Copy the lines below word for word, beginning with the line that contains "Given: Click the clean/clear project icon" and ending with the line that contains "tap(15, 319)", both included. Leave the pictures out of your copy.

= Record excerpts =
────────────────────

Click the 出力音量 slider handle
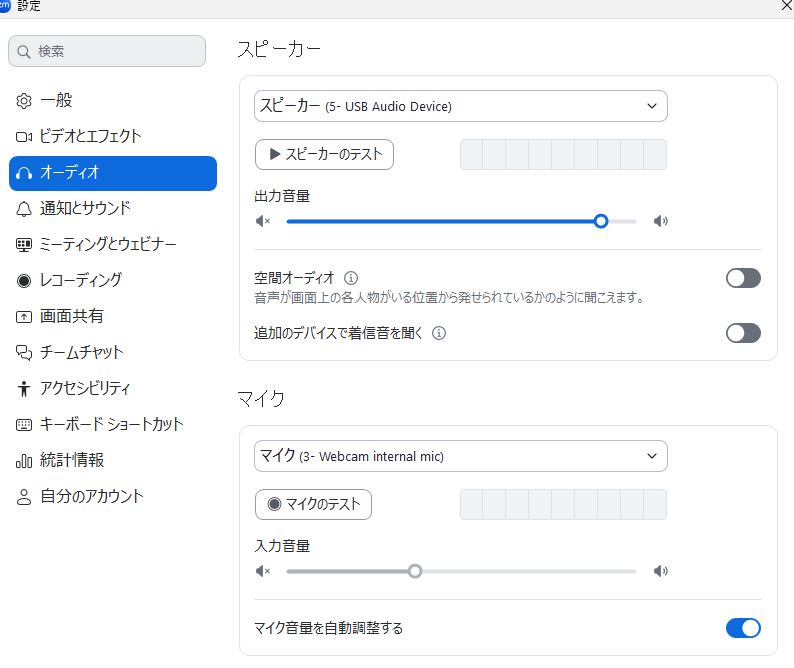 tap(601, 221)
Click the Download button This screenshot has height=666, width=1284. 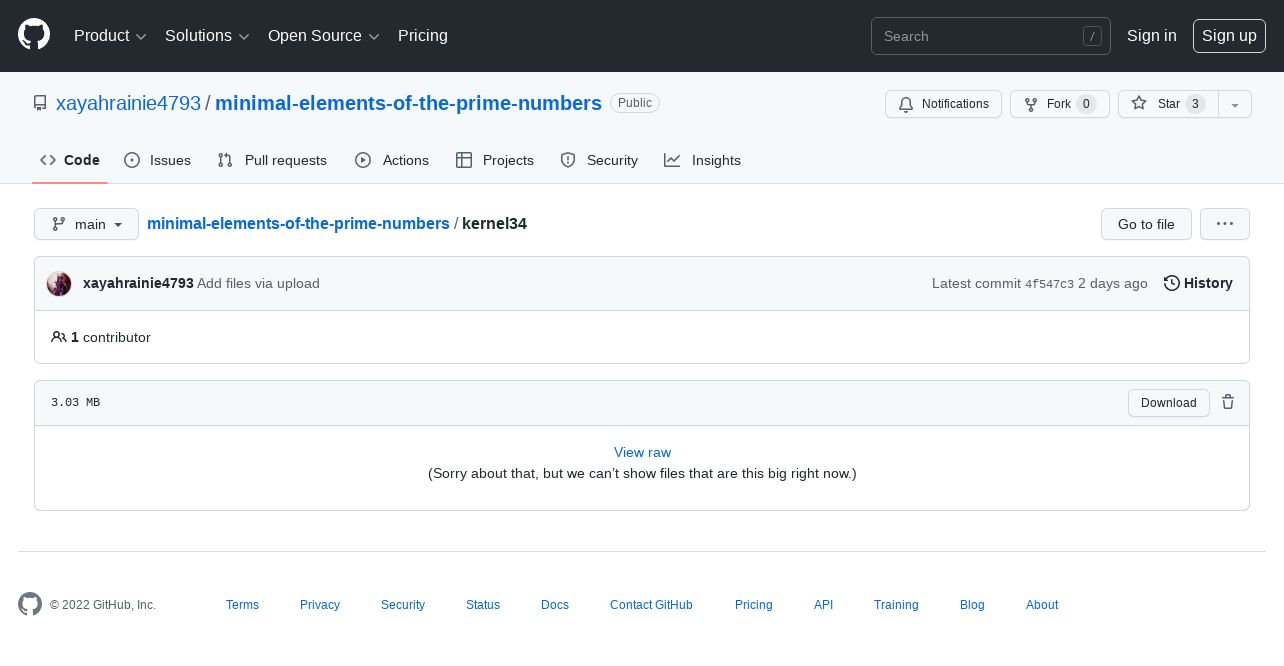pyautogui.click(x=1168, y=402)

────────────────────

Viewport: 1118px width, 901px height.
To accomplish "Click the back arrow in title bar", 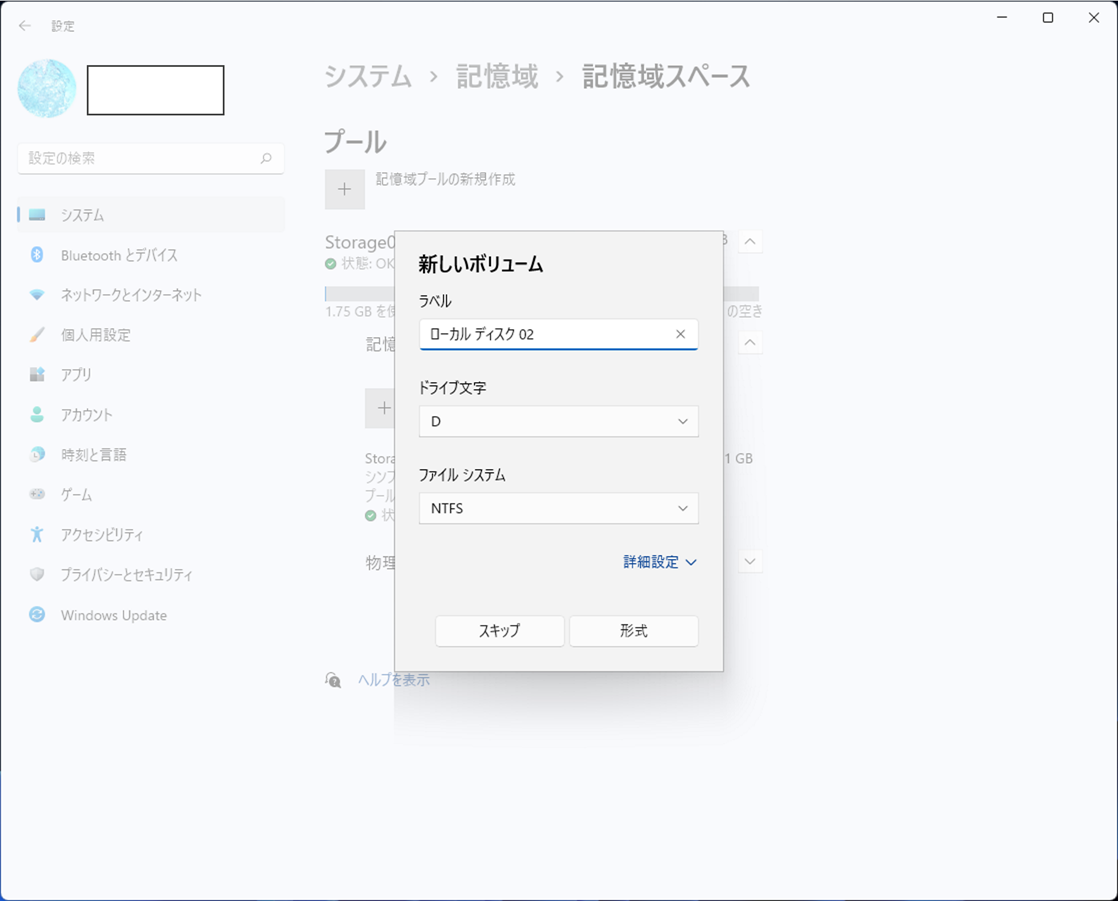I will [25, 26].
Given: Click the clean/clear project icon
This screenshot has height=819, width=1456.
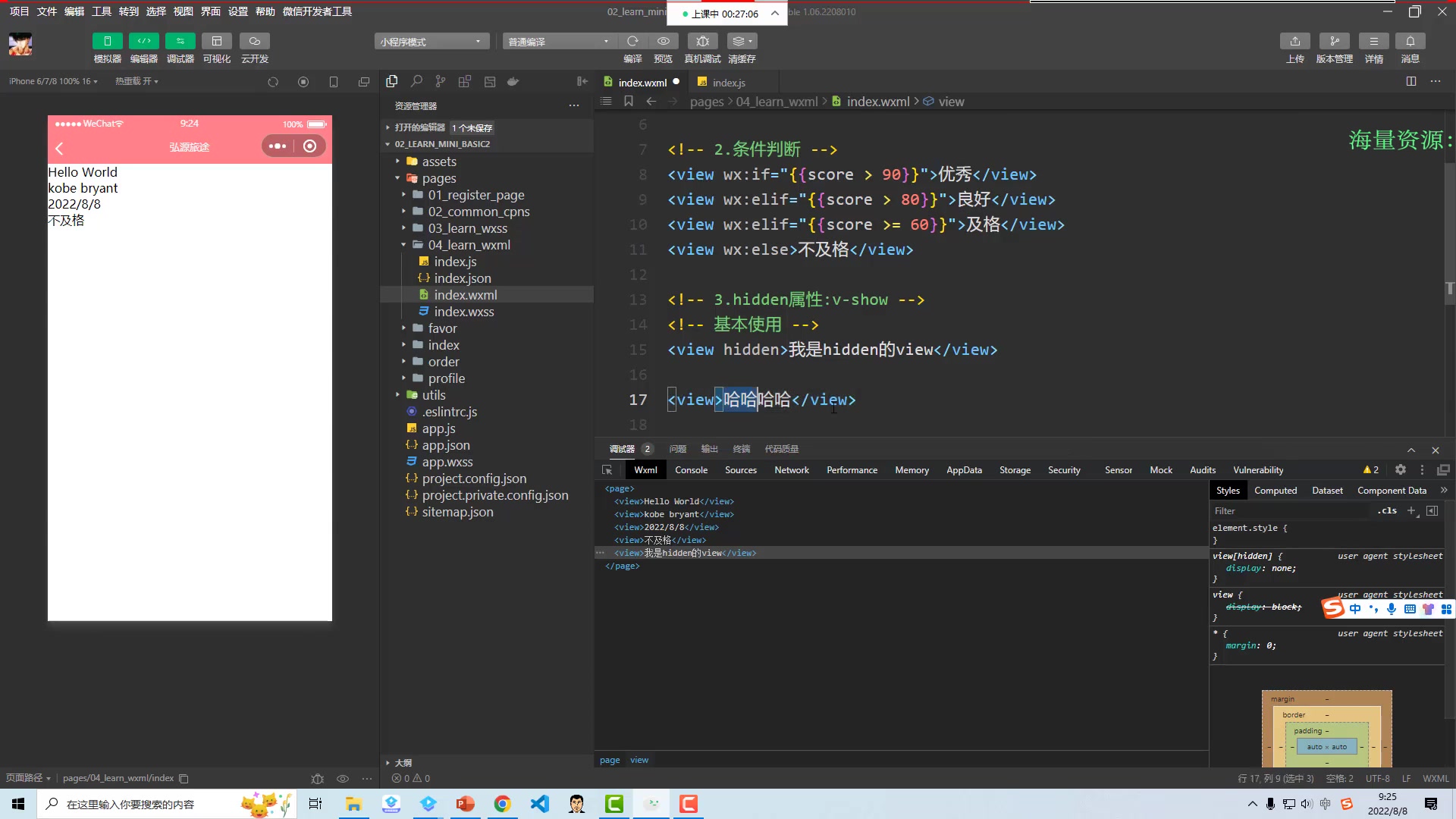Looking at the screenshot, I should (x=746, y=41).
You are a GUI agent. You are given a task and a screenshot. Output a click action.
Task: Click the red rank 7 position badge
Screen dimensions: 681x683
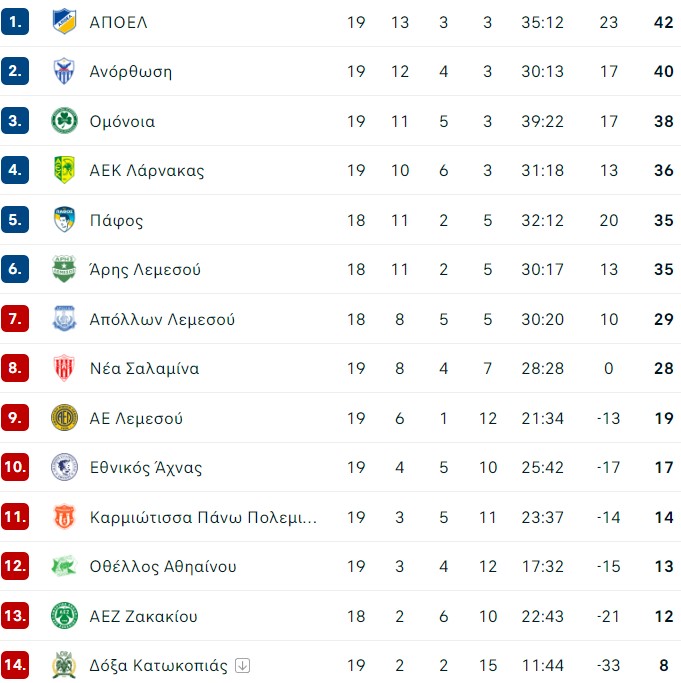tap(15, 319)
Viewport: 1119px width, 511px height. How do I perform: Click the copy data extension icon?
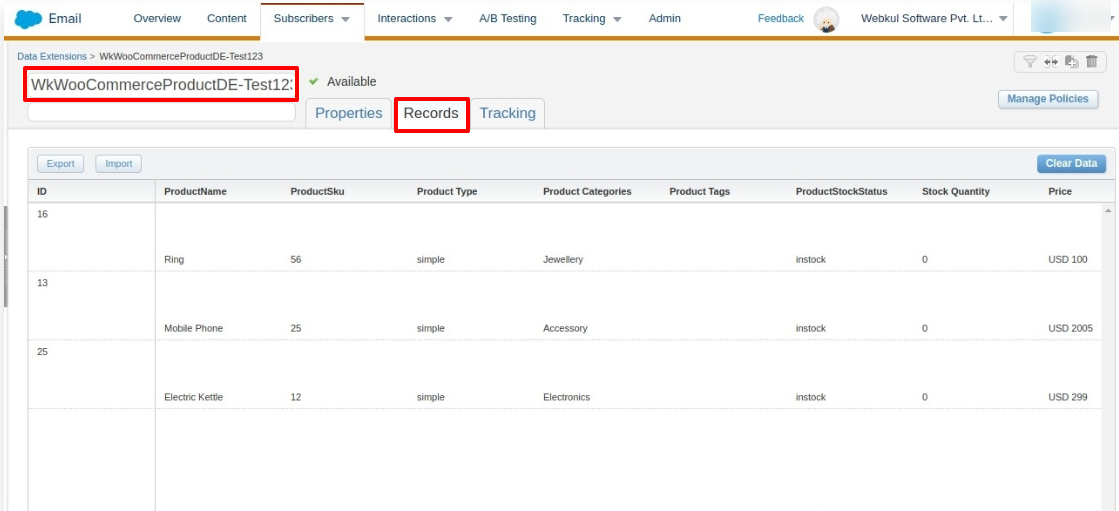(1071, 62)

────────────────────

= Exercise result =
Given: Click the clean/clear project icon
This screenshot has height=819, width=1456.
Looking at the screenshot, I should (x=746, y=41).
You are a GUI agent. You are given a task and a screenshot. Output a click action.
Task: Click the red rank 7 position badge
Screen dimensions: 681x683
tap(15, 319)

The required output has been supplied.